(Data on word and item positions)

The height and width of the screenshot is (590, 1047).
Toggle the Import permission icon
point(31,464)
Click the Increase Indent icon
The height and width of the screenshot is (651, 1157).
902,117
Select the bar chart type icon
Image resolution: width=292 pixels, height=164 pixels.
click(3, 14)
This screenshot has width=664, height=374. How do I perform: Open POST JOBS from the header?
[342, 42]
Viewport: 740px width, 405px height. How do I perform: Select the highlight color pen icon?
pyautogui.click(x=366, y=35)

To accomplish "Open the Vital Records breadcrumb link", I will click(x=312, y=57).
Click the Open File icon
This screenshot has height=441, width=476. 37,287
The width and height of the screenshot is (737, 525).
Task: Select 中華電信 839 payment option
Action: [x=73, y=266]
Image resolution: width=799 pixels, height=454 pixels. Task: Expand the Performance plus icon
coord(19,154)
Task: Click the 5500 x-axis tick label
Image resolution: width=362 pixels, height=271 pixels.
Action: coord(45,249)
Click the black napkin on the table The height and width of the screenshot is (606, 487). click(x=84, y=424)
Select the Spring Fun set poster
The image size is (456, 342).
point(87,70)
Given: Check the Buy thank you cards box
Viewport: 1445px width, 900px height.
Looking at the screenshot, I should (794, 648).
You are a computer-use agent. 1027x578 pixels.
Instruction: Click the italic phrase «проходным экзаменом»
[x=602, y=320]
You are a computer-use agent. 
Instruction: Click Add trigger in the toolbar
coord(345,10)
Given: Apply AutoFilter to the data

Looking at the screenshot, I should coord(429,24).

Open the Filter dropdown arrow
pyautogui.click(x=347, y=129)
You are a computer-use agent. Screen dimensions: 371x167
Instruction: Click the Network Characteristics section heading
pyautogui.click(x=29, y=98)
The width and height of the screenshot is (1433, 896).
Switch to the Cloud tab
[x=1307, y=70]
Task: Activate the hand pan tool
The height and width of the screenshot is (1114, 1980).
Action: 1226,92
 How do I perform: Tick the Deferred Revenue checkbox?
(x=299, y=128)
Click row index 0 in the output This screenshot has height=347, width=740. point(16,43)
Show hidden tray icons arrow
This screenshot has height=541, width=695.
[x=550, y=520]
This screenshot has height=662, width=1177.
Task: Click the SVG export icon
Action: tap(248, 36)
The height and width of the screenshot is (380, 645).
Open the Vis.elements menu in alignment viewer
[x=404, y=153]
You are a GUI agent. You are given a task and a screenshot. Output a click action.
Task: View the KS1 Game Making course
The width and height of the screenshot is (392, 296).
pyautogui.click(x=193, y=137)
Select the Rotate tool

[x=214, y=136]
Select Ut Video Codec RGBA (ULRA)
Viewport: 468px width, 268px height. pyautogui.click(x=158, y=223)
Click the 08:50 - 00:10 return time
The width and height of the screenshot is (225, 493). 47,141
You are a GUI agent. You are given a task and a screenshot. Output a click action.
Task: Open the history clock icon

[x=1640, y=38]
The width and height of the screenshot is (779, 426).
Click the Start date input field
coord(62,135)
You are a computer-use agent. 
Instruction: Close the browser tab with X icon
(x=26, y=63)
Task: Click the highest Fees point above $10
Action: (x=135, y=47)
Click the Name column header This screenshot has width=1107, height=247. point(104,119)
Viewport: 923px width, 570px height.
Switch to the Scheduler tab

- [Aim]: Can you quote all of the data above verbatim, line for line?

- [Answer to this problem]:
The height and width of the screenshot is (590, 1047).
Toggle the Import permission icon
point(31,464)
Click the Increase Indent icon
The height and width of the screenshot is (651, 1157).
902,117
Select the bar chart type icon
Image resolution: width=292 pixels, height=164 pixels.
click(3, 14)
This screenshot has width=664, height=374. How do I perform: Open POST JOBS from the header?
[342, 42]
Viewport: 740px width, 405px height. How do I perform: Select the highlight color pen icon?
pyautogui.click(x=366, y=35)

To accomplish "Open the Vital Records breadcrumb link", I will click(x=312, y=57).
Click the Open File icon
This screenshot has height=441, width=476. 37,287
The width and height of the screenshot is (737, 525).
Task: Select 中華電信 839 payment option
Action: [x=73, y=266]
Image resolution: width=799 pixels, height=454 pixels. Task: Expand the Performance plus icon
coord(19,154)
Task: Click the 5500 x-axis tick label
Image resolution: width=362 pixels, height=271 pixels.
Action: coord(45,249)
Click the black napkin on the table The height and width of the screenshot is (606, 487). click(x=84, y=424)
Select the Spring Fun set poster
The image size is (456, 342).
point(87,70)
Given: Check the Buy thank you cards box
Viewport: 1445px width, 900px height.
Looking at the screenshot, I should (794, 648).
You are a computer-use agent. 1027x578 pixels.
Instruction: Click the italic phrase «проходным экзаменом»
[x=602, y=320]
You are a computer-use agent. 
Instruction: Click Add trigger in the toolbar
coord(345,10)
Given: Apply AutoFilter to the data

Looking at the screenshot, I should coord(429,24).

Open the Filter dropdown arrow
pyautogui.click(x=347, y=129)
You are a computer-use agent. Screen dimensions: 371x167
Instruction: Click the Network Characteristics section heading
pyautogui.click(x=29, y=98)
The width and height of the screenshot is (1433, 896).
Switch to the Cloud tab
[x=1307, y=70]
Task: Activate the hand pan tool
The height and width of the screenshot is (1114, 1980).
Action: 1226,92
 How do I perform: Tick the Deferred Revenue checkbox?
(x=299, y=128)
Click row index 0 in the output This screenshot has height=347, width=740. point(16,43)
Show hidden tray icons arrow
This screenshot has height=541, width=695.
[x=550, y=520]
This screenshot has height=662, width=1177.
Task: Click the SVG export icon
Action: tap(248, 36)
The height and width of the screenshot is (380, 645).
Open the Vis.elements menu in alignment viewer
[x=404, y=153]
You are a GUI agent. You are given a task and a screenshot. Output a click action.
Task: View the KS1 Game Making course
The width and height of the screenshot is (392, 296).
pyautogui.click(x=193, y=137)
Select the Rotate tool

[x=214, y=136]
Select Ut Video Codec RGBA (ULRA)
Viewport: 468px width, 268px height. pyautogui.click(x=158, y=223)
Click the 08:50 - 00:10 return time
The width and height of the screenshot is (225, 493). 47,141
You are a GUI agent. You are given a task and a screenshot. Output a click action.
Task: Open the history clock icon

[x=1640, y=38]
The width and height of the screenshot is (779, 426).
Click the Start date input field
coord(62,135)
You are a computer-use agent. 
Instruction: Close the browser tab with X icon
(x=26, y=63)
Task: Click the highest Fees point above $10
Action: (x=135, y=47)
Click the Name column header This screenshot has width=1107, height=247. point(104,119)
Viewport: 923px width, 570px height.
Switch to the Scheduler tab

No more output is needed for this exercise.